Update the data below, changing "screenshot" to "image" and keeping everything else as it is. Leave the pictures out.

"""

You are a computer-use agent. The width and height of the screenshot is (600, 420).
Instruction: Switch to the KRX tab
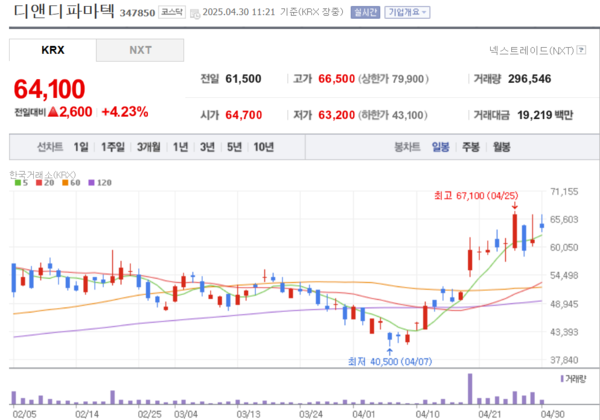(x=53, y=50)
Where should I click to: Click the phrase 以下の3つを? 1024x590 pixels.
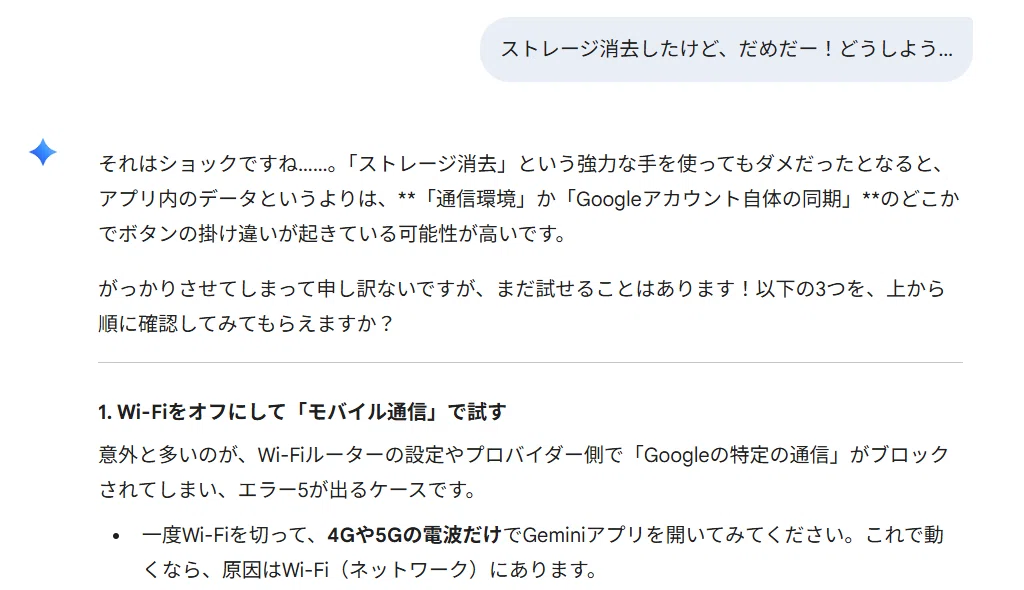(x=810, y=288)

"""

Solution for this task:
You are a computer-use agent. The width and height of the image is (600, 420).
Instruction: Switch to the KRX tab
(x=53, y=50)
Where should I click to: Click the phrase 以下の3つを? 1024x590 pixels.
(x=810, y=288)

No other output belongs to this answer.